As always when Shakespeare is on the top of his game, it`s virtually impossible to distinguish between great prose or poetry. It`s just writing on another level, entire unto itself, which seperates the great from the truly celestial. Richard III has to be acknowledged as a tremendous piece of Tudor propaganda aginst a fallen king from a rival dynasty. A Tudor queen sits atop the English throne, and in order to keep in with the current administration, curry favour, and replenish the cash registers by the monarch`s nod of approval, our man writes a scathing, riotous, defamatory, and entirely perverted version of the truth. Such is a writer`s lot in all totalitarian states; because make no mistake, 16th century monarchy was utterly oppressive in it`s view of the social order, so if you didn`t agree with the way the elite were running things for their own benefit……Well, you just didn`t, if you had any sense of personal and financial survival. In that day and age, principles were considered to be reserved for martyrs and lunatics. Written history reflects the prevailing attitudes of the day; it may not be fact, or be in any way near the truth, but is more often than not a concoction of half-truth, innuendo, supposition, redacting the original storyline, or just plain, good old fashion lies. The Tudors were good at re-writing their backstory; turning a bunch of illegitimate, minor dynastic outcasts into the chosen people, given God`s blessing to eliminate those nasty Plantagenet Yorkists, and replace them with morally upright Tudor stock.


They conveniently shunt into the sidings the fact that by 1485, no one could claim the moral high ground; the aristocracy had virtually wiped itself out in what has become known as the Wars of the Roses, and which were basically an inter-family punch up. Henry Tudor simply became the last man standing in a conflict that had originally been about royal legitimacy, and ironically ended with a man who had absolutely no legitimacy to the crown at all. It was an age of gold, turned into one of rust. Shakespeare in the passage above gives us a Clarence who at first thinks he has been hard done by; he is meek and gentle, unworldly almost. Trusting of his brothers, and a faithful and loving husband without personal ambition.  This portrait could not be further from the truth, Clarence is deceiving himself however; even Shakespeare relents,  as later in the same scene he pulls the curtain apart to reveal the true nature of this brother. Even if Clarence was a conniving, deceitful, multi-faced man of restless ambition, he claimed to have done it entirely for his brother Edward. False, fleeting, perjured Clarence has been undone by his own weak character, and finally repents of his sins in the Tower; but it`s all to no avail, because brother Richard will have his way of things, and Clarence has not only reached the end of his many misdeeds, but he stands in the way of the crown.

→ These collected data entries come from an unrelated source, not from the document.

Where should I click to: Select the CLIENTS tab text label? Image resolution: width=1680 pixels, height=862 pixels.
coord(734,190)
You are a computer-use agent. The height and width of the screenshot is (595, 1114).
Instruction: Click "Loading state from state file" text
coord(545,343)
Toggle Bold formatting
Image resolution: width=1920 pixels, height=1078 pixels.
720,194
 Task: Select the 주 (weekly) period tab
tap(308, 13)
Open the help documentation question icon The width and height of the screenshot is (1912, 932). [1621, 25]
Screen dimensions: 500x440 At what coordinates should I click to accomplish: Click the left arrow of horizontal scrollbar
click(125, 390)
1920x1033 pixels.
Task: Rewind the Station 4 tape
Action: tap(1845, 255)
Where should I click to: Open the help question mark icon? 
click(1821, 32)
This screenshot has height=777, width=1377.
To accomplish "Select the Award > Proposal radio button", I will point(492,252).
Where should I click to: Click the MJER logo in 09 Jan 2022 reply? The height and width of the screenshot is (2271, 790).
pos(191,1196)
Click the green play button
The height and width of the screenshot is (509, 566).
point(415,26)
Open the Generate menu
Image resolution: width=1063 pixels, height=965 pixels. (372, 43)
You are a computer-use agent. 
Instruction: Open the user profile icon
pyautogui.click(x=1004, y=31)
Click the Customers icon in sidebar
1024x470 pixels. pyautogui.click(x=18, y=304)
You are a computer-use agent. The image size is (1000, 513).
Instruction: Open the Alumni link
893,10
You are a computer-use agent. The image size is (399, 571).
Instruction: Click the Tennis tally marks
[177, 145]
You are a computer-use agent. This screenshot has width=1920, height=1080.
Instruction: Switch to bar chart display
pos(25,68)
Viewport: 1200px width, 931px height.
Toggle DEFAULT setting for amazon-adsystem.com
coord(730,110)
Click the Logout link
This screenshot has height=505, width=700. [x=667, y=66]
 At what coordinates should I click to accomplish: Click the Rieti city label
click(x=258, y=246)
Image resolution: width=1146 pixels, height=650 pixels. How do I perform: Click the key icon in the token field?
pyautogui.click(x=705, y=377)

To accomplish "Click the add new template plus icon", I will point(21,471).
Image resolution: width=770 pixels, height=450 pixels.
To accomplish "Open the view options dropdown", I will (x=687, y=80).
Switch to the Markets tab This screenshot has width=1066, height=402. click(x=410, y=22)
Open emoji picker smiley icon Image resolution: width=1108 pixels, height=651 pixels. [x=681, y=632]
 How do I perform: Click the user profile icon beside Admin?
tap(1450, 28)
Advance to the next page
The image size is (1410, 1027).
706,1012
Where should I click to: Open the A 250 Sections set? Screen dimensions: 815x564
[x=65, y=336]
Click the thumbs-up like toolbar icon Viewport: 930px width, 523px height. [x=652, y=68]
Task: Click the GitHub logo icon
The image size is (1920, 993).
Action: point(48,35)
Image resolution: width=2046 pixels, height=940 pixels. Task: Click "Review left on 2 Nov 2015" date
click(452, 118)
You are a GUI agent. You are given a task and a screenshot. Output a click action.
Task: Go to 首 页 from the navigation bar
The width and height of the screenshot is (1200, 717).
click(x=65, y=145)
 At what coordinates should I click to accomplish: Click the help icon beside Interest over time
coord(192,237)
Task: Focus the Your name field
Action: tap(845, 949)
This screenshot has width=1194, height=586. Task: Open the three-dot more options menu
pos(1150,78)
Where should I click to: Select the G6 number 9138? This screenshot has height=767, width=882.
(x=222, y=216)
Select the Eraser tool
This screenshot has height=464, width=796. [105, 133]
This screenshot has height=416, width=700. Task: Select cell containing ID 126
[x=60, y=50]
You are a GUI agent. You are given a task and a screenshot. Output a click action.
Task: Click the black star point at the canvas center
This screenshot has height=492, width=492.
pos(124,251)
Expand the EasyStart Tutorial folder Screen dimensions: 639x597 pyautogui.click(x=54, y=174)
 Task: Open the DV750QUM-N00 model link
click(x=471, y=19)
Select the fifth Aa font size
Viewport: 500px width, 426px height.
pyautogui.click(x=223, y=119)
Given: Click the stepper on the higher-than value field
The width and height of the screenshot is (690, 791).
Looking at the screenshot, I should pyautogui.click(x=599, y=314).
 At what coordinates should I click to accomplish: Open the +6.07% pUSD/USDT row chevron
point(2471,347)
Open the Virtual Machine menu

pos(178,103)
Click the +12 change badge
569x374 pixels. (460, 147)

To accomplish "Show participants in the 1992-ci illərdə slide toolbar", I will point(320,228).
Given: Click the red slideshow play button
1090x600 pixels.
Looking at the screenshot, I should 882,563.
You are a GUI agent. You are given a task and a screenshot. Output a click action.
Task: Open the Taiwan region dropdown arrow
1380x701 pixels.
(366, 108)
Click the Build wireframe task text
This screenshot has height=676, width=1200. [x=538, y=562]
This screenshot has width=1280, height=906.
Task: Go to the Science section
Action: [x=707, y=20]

So, Shakespeare puts a speech of gut wrenching, self pitying emotion into the mouth of this master of serial familial misbehaviour, as Clarence tries to work out where the weave of his ambition started to unravel, and finally realizes that all is vanity. What are all the gold, jewels. pearls and treasure of inestimable value worth, if ambition blinds you to the truth of the matter……….Vanity of vanities, all is vanity.